This is the mail archive of the
gcc-bugs@gcc.gnu.org
mailing list for the GCC project.
[Bug target/80819] [6/7/8 regression] Useless store to the stack in _mm_set_epi64x with SSE4 -mno-avx
- From: "jakub at gcc dot gnu.org" <gcc-bugzilla at gcc dot gnu dot org>
- To: gcc-bugs at gcc dot gnu dot org
- Date: Tue, 28 Nov 2017 13:25:13 +0000
- Subject: [Bug target/80819] [6/7/8 regression] Useless store to the stack in _mm_set_epi64x with SSE4 -mno-avx
- Auto-submitted: auto-generated
- References: <bug-80819-4@http.gcc.gnu.org/bugzilla/>
https://gcc.gnu.org/bugzilla/show_bug.cgi?id=80819
Jakub Jelinek <jakub at gcc dot gnu.org> changed:
What |Removed |Added
----------------------------------------------------------------------------
CC| |hubicka at gcc dot gnu.org,
| |jakub at gcc dot gnu.org
--- Comment #5 from Jakub Jelinek <jakub at gcc dot gnu.org> ---
Honza, thoughts on this?

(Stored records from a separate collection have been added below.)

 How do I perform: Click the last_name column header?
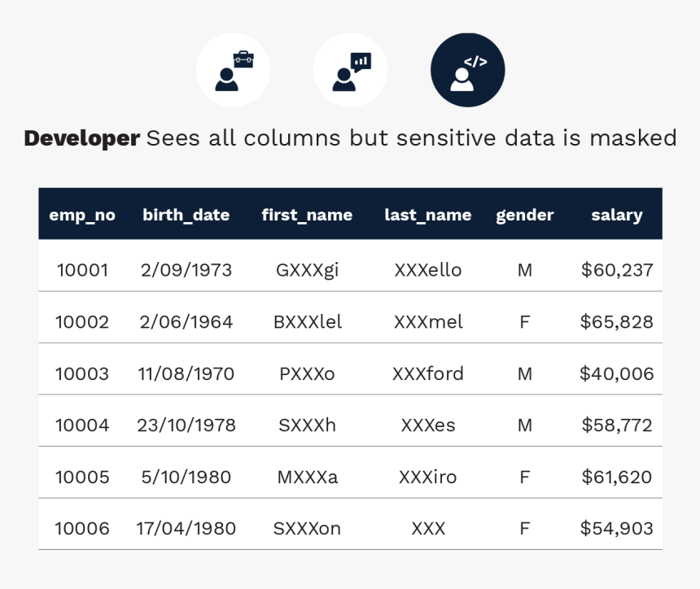coord(427,215)
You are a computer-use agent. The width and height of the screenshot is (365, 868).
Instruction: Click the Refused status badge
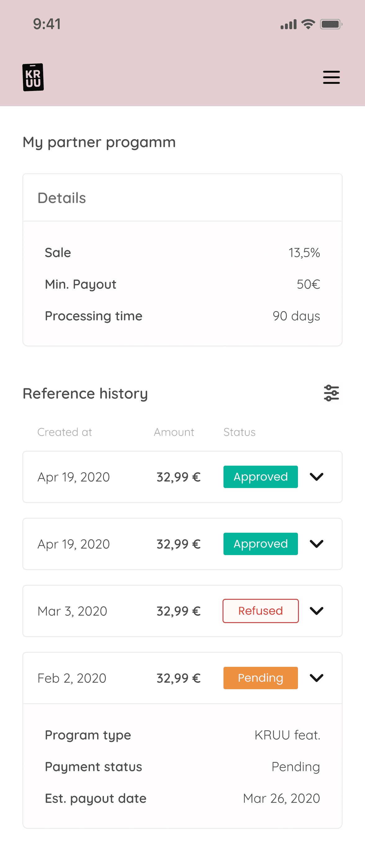[260, 611]
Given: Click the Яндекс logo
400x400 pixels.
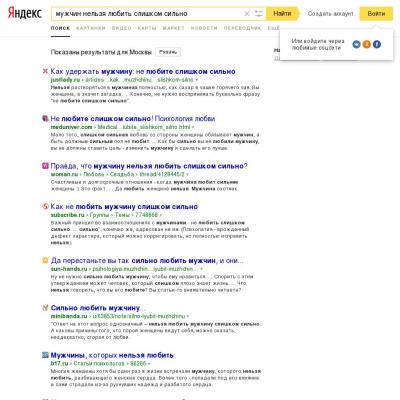Looking at the screenshot, I should 25,13.
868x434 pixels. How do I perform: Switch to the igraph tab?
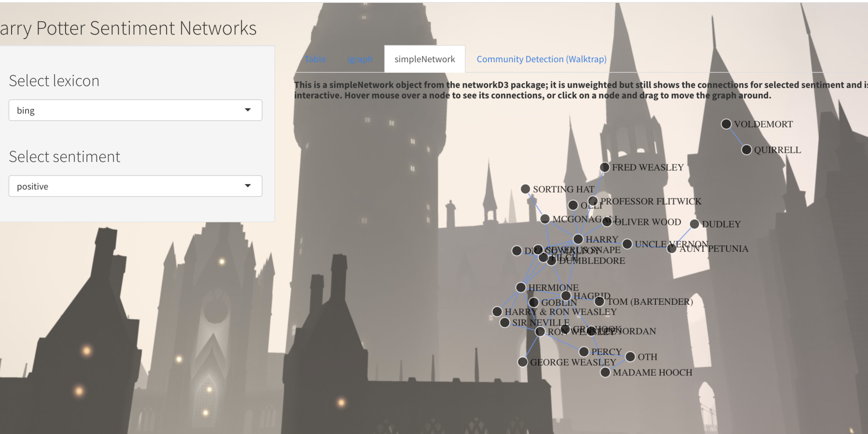[x=360, y=59]
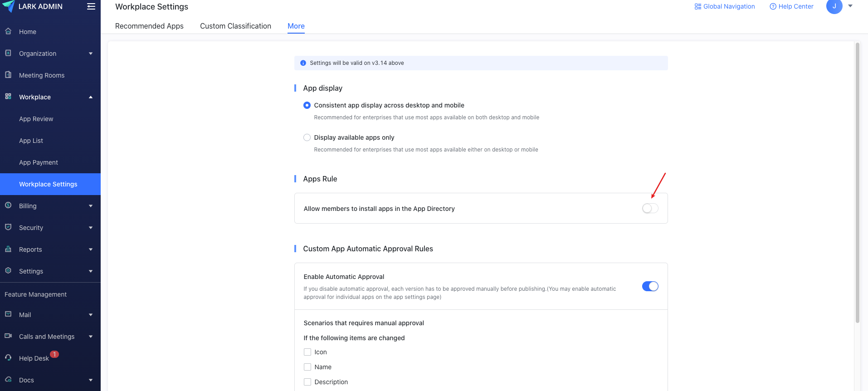The width and height of the screenshot is (868, 391).
Task: Expand the Organization menu arrow
Action: point(91,54)
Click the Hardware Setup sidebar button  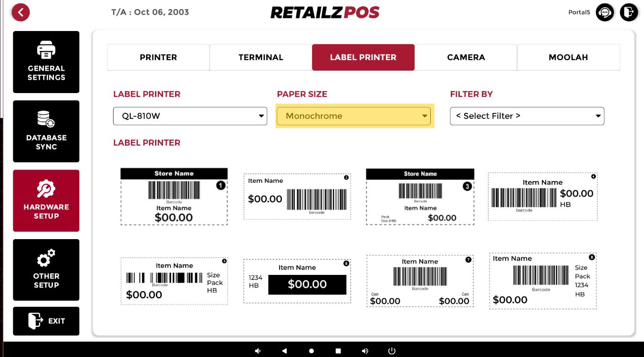click(x=46, y=200)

Given:
movq %rdi, -16(%rsp)
movq -16(%rsp), %xmm0
pinsrq $1, %rsi, %xmm0
I'd say if pinsrq $1, %rsi, %xmm0 is not too slow on recent AMD, then either
movq %rdi, %xmm0 should be also not too slow, or pinsrq $0, %rdi, %xmm0 should
be the way to go.
Note current trunk still emits a dead store with -mtune=intel -O2 -msse4:
movq %rsi, -16(%rsp)
movq %rdi, %xmm0
pinsrq $1, %rsi, %xmm0
and with -mtune=generic -O2 -msse4:
movq %rdi, -16(%rsp)
movq %rsi, -24(%rsp)
movq -16(%rsp), %xmm0
pinsrq $1, %rsi, %xmm0
Wonder why doesn't DSE eliminate it.